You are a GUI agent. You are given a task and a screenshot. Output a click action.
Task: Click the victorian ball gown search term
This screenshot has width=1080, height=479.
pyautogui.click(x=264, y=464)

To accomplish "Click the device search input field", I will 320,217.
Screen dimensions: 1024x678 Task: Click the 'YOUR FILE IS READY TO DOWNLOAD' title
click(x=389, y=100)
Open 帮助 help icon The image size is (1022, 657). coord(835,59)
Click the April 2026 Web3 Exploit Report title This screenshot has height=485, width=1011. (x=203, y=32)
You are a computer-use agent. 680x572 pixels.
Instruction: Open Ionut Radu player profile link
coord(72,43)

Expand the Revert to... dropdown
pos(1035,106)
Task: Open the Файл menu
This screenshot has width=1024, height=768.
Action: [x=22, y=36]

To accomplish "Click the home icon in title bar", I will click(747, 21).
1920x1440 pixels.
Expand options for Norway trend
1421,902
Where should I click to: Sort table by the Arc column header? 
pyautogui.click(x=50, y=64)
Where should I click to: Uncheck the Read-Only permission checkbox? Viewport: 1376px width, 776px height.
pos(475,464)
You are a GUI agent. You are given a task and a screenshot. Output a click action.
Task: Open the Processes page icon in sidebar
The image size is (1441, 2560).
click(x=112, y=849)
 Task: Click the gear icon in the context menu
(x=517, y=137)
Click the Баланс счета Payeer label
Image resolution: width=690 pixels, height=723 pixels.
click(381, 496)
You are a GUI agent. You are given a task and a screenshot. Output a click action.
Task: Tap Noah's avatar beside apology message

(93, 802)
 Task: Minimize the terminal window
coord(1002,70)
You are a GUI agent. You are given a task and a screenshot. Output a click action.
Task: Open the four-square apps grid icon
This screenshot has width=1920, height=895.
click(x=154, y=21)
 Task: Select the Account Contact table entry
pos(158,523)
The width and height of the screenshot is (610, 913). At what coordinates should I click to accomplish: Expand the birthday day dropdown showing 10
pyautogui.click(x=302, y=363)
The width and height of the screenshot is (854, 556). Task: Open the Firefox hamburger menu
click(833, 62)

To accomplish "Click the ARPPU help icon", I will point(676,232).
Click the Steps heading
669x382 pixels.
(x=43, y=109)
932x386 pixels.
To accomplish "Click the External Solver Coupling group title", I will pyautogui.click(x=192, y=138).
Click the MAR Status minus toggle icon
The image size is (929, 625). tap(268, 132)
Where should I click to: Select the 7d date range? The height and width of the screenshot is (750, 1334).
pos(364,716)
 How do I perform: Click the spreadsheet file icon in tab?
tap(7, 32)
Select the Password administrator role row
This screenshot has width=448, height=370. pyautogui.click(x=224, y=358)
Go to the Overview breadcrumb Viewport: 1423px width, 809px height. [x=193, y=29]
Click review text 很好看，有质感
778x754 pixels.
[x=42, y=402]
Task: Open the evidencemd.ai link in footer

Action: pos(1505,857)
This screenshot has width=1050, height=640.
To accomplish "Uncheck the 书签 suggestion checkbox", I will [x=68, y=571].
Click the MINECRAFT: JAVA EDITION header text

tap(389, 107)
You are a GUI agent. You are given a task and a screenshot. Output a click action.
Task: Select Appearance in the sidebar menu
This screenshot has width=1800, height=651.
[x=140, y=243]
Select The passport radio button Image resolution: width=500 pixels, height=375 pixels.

§ Task brief: Set down the data in full, word for word.

§ Answer box:
You are a GUI agent. You are given a task and a screenshot. Output a click action.
Task: Click the victorian ball gown search term
This screenshot has width=1080, height=479.
pyautogui.click(x=264, y=464)

To accomplish "Click the device search input field", I will 320,217.
Screen dimensions: 1024x678 Task: Click the 'YOUR FILE IS READY TO DOWNLOAD' title
click(x=389, y=100)
Open 帮助 help icon The image size is (1022, 657). coord(835,59)
Click the April 2026 Web3 Exploit Report title This screenshot has height=485, width=1011. (x=203, y=32)
You are a computer-use agent. 680x572 pixels.
Instruction: Open Ionut Radu player profile link
coord(72,43)

Expand the Revert to... dropdown
pos(1035,106)
Task: Open the Файл menu
This screenshot has width=1024, height=768.
Action: [x=22, y=36]

To accomplish "Click the home icon in title bar", I will click(747, 21).
1920x1440 pixels.
Expand options for Norway trend
1421,902
Where should I click to: Sort table by the Arc column header? 
pyautogui.click(x=50, y=64)
Where should I click to: Uncheck the Read-Only permission checkbox? Viewport: 1376px width, 776px height.
pos(475,464)
You are a GUI agent. You are given a task and a screenshot. Output a click action.
Task: Open the Processes page icon in sidebar
The image size is (1441, 2560).
click(x=112, y=849)
 Task: Click the gear icon in the context menu
(x=517, y=137)
Click the Баланс счета Payeer label
Image resolution: width=690 pixels, height=723 pixels.
click(381, 496)
You are a GUI agent. You are given a task and a screenshot. Output a click action.
Task: Tap Noah's avatar beside apology message

(93, 802)
 Task: Minimize the terminal window
coord(1002,70)
You are a GUI agent. You are given a task and a screenshot. Output a click action.
Task: Open the four-square apps grid icon
This screenshot has width=1920, height=895.
click(x=154, y=21)
 Task: Select the Account Contact table entry
pos(158,523)
The width and height of the screenshot is (610, 913). At what coordinates should I click to accomplish: Expand the birthday day dropdown showing 10
pyautogui.click(x=302, y=363)
The width and height of the screenshot is (854, 556). Task: Open the Firefox hamburger menu
click(833, 62)

To accomplish "Click the ARPPU help icon", I will point(676,232).
Click the Steps heading
669x382 pixels.
(x=43, y=109)
932x386 pixels.
To accomplish "Click the External Solver Coupling group title", I will pyautogui.click(x=192, y=138).
Click the MAR Status minus toggle icon
The image size is (929, 625). tap(268, 132)
Where should I click to: Select the 7d date range? The height and width of the screenshot is (750, 1334).
pos(364,716)
 How do I perform: Click the spreadsheet file icon in tab?
tap(7, 32)
Select the Password administrator role row
This screenshot has width=448, height=370. pyautogui.click(x=224, y=358)
Go to the Overview breadcrumb Viewport: 1423px width, 809px height. [x=193, y=29]
Click review text 很好看，有质感
778x754 pixels.
[x=42, y=402]
Task: Open the evidencemd.ai link in footer

Action: pos(1505,857)
This screenshot has width=1050, height=640.
To accomplish "Uncheck the 书签 suggestion checkbox", I will [x=68, y=571].
Click the MINECRAFT: JAVA EDITION header text

tap(389, 107)
You are a GUI agent. You are given a task and a screenshot. Output a click action.
Task: Select Appearance in the sidebar menu
This screenshot has width=1800, height=651.
[x=140, y=243]
Select The passport radio button Image resolution: width=500 pixels, height=375 pixels.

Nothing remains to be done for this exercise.